--- START Records ---
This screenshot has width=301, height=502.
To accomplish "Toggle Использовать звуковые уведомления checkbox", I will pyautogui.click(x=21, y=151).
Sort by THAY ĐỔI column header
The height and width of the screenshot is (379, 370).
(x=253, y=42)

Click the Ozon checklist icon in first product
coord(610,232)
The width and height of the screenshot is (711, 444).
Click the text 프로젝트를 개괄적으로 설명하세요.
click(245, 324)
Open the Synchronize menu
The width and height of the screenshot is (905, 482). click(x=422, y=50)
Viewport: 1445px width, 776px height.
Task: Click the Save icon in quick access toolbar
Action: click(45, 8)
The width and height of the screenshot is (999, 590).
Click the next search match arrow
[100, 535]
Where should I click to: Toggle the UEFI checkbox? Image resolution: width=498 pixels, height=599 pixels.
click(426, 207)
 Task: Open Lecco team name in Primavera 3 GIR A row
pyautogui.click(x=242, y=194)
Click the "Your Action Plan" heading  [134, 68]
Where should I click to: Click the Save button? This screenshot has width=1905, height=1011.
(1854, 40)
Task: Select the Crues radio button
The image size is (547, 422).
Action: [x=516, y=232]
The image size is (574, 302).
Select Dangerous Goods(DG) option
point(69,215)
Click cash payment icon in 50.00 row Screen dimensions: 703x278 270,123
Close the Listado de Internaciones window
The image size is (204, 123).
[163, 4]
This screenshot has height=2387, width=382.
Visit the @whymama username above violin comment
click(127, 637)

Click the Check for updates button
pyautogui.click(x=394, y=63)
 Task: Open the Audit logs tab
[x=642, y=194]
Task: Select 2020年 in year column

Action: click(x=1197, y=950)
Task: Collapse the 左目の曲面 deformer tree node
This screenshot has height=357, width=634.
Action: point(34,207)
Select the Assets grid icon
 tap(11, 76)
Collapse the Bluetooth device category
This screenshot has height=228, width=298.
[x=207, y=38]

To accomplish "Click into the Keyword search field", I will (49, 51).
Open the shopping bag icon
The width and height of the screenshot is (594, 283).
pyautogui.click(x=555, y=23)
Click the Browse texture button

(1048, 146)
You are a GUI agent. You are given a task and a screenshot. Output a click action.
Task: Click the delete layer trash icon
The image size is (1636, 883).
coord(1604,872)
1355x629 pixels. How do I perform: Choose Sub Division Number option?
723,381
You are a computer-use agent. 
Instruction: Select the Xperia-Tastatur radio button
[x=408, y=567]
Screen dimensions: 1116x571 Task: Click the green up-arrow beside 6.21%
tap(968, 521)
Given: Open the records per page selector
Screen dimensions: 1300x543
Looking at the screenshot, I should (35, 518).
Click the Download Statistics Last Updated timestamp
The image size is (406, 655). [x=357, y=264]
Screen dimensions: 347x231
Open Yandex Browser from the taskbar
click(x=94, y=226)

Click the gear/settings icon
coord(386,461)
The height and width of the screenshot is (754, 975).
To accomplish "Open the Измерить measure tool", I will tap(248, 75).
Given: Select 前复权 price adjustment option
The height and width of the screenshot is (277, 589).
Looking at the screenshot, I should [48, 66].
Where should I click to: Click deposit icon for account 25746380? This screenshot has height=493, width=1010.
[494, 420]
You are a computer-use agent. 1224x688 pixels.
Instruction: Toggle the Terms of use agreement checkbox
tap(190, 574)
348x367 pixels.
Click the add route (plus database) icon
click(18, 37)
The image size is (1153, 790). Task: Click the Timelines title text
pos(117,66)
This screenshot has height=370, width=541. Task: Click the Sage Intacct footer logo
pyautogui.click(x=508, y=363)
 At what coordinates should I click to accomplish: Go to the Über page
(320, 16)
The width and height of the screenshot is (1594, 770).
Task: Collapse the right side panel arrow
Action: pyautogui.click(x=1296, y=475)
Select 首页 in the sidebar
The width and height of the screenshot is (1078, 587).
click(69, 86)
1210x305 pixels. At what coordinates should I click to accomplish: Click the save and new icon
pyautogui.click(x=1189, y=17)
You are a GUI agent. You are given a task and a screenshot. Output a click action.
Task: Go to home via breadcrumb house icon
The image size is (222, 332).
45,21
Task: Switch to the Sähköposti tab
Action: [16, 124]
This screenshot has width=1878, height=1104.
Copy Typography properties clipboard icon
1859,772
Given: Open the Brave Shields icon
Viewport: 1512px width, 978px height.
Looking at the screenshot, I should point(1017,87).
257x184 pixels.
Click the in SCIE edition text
--- END Records ---
To be done. Copy all of the data above line for line, changing nothing.

Response.
This screenshot has width=301, height=502.
To accomplish "Toggle Использовать звуковые уведомления checkbox", I will pyautogui.click(x=21, y=151).
Sort by THAY ĐỔI column header
The height and width of the screenshot is (379, 370).
(x=253, y=42)

Click the Ozon checklist icon in first product
coord(610,232)
The width and height of the screenshot is (711, 444).
Click the text 프로젝트를 개괄적으로 설명하세요.
click(245, 324)
Open the Synchronize menu
The width and height of the screenshot is (905, 482). click(x=422, y=50)
Viewport: 1445px width, 776px height.
Task: Click the Save icon in quick access toolbar
Action: click(45, 8)
The width and height of the screenshot is (999, 590).
Click the next search match arrow
[100, 535]
Where should I click to: Toggle the UEFI checkbox? Image resolution: width=498 pixels, height=599 pixels.
click(426, 207)
 Task: Open Lecco team name in Primavera 3 GIR A row
pyautogui.click(x=242, y=194)
Click the "Your Action Plan" heading  [134, 68]
Where should I click to: Click the Save button? This screenshot has width=1905, height=1011.
(1854, 40)
Task: Select the Crues radio button
The image size is (547, 422).
Action: [x=516, y=232]
The image size is (574, 302).
Select Dangerous Goods(DG) option
point(69,215)
Click cash payment icon in 50.00 row Screen dimensions: 703x278 270,123
Close the Listado de Internaciones window
The image size is (204, 123).
[163, 4]
This screenshot has height=2387, width=382.
Visit the @whymama username above violin comment
click(127, 637)

Click the Check for updates button
pyautogui.click(x=394, y=63)
 Task: Open the Audit logs tab
[x=642, y=194]
Task: Select 2020年 in year column

Action: click(x=1197, y=950)
Task: Collapse the 左目の曲面 deformer tree node
This screenshot has height=357, width=634.
Action: point(34,207)
Select the Assets grid icon
 tap(11, 76)
Collapse the Bluetooth device category
This screenshot has height=228, width=298.
[x=207, y=38]

To accomplish "Click into the Keyword search field", I will (49, 51).
Open the shopping bag icon
The width and height of the screenshot is (594, 283).
pyautogui.click(x=555, y=23)
Click the Browse texture button

(1048, 146)
You are a GUI agent. You are given a task and a screenshot. Output a click action.
Task: Click the delete layer trash icon
The image size is (1636, 883).
coord(1604,872)
1355x629 pixels. How do I perform: Choose Sub Division Number option?
723,381
You are a computer-use agent. 
Instruction: Select the Xperia-Tastatur radio button
[x=408, y=567]
Screen dimensions: 1116x571 Task: Click the green up-arrow beside 6.21%
tap(968, 521)
Given: Open the records per page selector
Screen dimensions: 1300x543
Looking at the screenshot, I should (35, 518).
Click the Download Statistics Last Updated timestamp
The image size is (406, 655). [x=357, y=264]
Screen dimensions: 347x231
Open Yandex Browser from the taskbar
click(x=94, y=226)

Click the gear/settings icon
coord(386,461)
The height and width of the screenshot is (754, 975).
To accomplish "Open the Измерить measure tool", I will tap(248, 75).
Given: Select 前复权 price adjustment option
The height and width of the screenshot is (277, 589).
Looking at the screenshot, I should [48, 66].
Where should I click to: Click deposit icon for account 25746380? This screenshot has height=493, width=1010.
[494, 420]
You are a computer-use agent. 1224x688 pixels.
Instruction: Toggle the Terms of use agreement checkbox
tap(190, 574)
348x367 pixels.
Click the add route (plus database) icon
click(18, 37)
The image size is (1153, 790). Task: Click the Timelines title text
pos(117,66)
This screenshot has height=370, width=541. Task: Click the Sage Intacct footer logo
pyautogui.click(x=508, y=363)
 At what coordinates should I click to accomplish: Go to the Über page
(320, 16)
The width and height of the screenshot is (1594, 770).
Task: Collapse the right side panel arrow
Action: pyautogui.click(x=1296, y=475)
Select 首页 in the sidebar
The width and height of the screenshot is (1078, 587).
click(69, 86)
1210x305 pixels. At what coordinates should I click to accomplish: Click the save and new icon
pyautogui.click(x=1189, y=17)
You are a GUI agent. You are given a task and a screenshot. Output a click action.
Task: Go to home via breadcrumb house icon
The image size is (222, 332).
45,21
Task: Switch to the Sähköposti tab
Action: [16, 124]
This screenshot has width=1878, height=1104.
Copy Typography properties clipboard icon
1859,772
Given: Open the Brave Shields icon
Viewport: 1512px width, 978px height.
Looking at the screenshot, I should point(1017,87).
257x184 pixels.
Click the in SCIE edition text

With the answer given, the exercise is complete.